Panama Papers a win for investigative journalism

As young journalists ourselves, we know how important it is to bring honest news and information to the Geneseo campus. Journalism is a valued part of a society—especially when done morally and with integrity—and nothing exemplifies this value more than the achievements of investigative journalism. Investigative journalists uncover both positive and negative truths that everyday people otherwise may not know about. And it is the work of hundreds of dedicated investigative journalists that has brought about one of the most significant and controversial information leaks in recent time.

The Panama Papers are 11.5 million leaked files from the world’s fourth biggest offshore law firm: Mossack Fonseca.
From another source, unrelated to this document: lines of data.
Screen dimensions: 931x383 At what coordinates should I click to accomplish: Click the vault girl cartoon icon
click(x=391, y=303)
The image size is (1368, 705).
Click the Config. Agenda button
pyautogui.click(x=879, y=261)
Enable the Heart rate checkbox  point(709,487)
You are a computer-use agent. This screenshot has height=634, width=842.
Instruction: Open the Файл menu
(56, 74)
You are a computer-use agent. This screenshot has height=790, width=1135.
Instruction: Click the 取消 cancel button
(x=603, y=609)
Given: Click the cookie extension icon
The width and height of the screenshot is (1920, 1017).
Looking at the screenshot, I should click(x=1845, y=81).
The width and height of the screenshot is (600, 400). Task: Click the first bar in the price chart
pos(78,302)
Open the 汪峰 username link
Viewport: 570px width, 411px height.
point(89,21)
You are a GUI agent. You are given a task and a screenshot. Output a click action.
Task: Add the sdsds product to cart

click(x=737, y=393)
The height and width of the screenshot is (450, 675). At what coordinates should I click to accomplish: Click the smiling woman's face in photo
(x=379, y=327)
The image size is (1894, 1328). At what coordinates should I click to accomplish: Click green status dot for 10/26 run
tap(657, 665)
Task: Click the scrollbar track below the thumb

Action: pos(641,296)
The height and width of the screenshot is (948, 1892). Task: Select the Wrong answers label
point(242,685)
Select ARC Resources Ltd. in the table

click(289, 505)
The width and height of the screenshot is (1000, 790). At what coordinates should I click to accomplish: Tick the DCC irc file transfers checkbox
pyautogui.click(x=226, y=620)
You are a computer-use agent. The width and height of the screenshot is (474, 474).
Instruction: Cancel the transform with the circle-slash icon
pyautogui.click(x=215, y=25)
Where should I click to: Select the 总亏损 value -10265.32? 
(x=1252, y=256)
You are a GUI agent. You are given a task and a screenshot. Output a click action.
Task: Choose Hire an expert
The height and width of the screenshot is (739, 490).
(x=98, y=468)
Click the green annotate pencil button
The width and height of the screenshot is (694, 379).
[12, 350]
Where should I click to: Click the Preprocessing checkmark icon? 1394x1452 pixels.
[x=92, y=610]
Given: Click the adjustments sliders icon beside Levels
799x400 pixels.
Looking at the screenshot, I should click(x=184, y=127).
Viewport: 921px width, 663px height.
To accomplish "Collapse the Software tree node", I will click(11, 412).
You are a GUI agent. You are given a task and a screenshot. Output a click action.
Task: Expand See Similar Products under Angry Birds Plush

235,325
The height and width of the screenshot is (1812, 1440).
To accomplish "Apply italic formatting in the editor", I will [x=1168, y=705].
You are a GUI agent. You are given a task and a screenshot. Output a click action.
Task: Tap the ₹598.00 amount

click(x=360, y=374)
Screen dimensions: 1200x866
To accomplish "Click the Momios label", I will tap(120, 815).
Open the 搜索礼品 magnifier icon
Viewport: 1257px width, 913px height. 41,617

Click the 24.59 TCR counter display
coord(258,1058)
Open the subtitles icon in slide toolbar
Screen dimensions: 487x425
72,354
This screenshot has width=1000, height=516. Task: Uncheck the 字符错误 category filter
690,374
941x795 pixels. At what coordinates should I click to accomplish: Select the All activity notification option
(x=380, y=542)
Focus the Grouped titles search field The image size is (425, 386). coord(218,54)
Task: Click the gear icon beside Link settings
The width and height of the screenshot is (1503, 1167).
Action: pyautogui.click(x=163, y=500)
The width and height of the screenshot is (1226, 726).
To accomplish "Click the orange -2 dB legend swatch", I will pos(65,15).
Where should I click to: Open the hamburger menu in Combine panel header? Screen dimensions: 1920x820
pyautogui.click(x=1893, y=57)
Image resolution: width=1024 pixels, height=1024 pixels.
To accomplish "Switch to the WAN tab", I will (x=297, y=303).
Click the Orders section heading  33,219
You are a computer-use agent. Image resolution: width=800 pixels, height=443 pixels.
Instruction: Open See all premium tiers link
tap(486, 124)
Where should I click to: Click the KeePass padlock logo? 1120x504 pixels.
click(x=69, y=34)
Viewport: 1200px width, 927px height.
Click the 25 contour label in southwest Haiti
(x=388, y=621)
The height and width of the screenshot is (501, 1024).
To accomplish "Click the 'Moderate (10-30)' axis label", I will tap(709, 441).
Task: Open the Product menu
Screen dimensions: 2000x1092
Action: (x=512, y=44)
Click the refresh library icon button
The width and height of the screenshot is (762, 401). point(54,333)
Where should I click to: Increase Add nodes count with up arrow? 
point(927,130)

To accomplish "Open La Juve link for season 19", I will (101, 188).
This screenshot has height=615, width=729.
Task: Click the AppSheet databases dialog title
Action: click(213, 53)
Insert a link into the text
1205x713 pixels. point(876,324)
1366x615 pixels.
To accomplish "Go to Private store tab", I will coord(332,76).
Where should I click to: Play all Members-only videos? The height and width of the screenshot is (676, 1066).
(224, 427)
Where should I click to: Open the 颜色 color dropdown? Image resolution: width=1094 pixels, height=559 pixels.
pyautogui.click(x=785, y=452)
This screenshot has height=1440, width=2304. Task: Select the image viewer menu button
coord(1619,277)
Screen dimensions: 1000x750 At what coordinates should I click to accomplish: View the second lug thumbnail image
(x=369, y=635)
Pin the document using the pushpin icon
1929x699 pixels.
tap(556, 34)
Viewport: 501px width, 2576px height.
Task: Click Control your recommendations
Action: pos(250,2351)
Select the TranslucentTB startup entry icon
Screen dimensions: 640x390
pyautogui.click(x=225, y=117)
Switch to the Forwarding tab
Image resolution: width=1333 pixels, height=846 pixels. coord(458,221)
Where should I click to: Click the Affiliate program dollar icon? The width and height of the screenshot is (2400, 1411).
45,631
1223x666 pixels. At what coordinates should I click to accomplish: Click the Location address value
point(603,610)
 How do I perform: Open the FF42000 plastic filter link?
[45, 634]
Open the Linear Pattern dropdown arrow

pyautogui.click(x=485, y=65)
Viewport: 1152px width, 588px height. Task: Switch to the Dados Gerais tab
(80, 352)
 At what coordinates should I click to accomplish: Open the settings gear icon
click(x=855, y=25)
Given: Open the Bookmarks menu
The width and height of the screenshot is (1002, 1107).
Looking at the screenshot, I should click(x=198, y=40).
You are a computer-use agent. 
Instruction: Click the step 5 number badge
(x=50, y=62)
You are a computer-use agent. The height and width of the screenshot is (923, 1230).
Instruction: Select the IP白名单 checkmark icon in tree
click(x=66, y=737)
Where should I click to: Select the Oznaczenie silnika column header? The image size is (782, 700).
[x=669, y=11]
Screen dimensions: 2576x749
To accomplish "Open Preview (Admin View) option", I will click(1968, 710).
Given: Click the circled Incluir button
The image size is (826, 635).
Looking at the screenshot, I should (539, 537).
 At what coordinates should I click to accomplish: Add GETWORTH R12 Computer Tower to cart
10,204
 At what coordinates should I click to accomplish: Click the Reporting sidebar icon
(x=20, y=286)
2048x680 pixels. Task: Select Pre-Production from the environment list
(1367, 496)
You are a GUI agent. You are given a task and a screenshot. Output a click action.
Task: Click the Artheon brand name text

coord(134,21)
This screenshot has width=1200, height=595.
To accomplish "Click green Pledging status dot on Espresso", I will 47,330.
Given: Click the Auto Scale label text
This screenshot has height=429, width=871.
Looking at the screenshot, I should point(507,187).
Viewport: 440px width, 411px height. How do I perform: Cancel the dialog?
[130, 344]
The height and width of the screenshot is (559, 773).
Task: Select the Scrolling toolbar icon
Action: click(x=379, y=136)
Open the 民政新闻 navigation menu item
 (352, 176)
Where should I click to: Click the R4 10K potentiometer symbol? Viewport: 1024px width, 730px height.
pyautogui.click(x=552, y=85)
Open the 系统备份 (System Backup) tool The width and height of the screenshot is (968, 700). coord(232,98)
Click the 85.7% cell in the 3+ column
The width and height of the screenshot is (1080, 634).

The leak is monumental because of its connection to rich and powerful world figures and leaders—and their connection to a possible system of corruption.

Some of the top wealthiest figures in the world were able to establish offshore bank accounts with Mossack Fonseca. Offshore bank accounts can be used legally to anonymously secure money, but they can also be used for tax evasion and money laundering. The firm in question has been investigated on suspicion of money laundering in the past, but only after a careful review of the millions of files will we be able to discover if—and to what degree—corruption exists in the world of the wealthy.

According to the International Consortium of Investigative Journalists, the leak is significant because of the high-profile people and corporations involved. Thirty-three companies blacklisted by the United States government and alleged nuclear weapon financiers and arms traders for the Middle East, North Korea and Syria were listed in the files. Several world leaders connected to Russian president Vladmir Putin were involved as well.

The investigative work does not end with the leaking of information; journalists will continue to sort through the data to uncover the truth about Mossack Fonseca's offshore practices and the legal status of all involved. Not only could this be a breakthrough in uncovering the corruption of the wealthy that has existed throughout history, but it is also a breakthrough in investigative journalism.

In a society riddled with biased and corrupt media outlets, it is refreshing to see investigative journalism successfully act out its intended purpose: to inform the public of what goes on behind closed doors.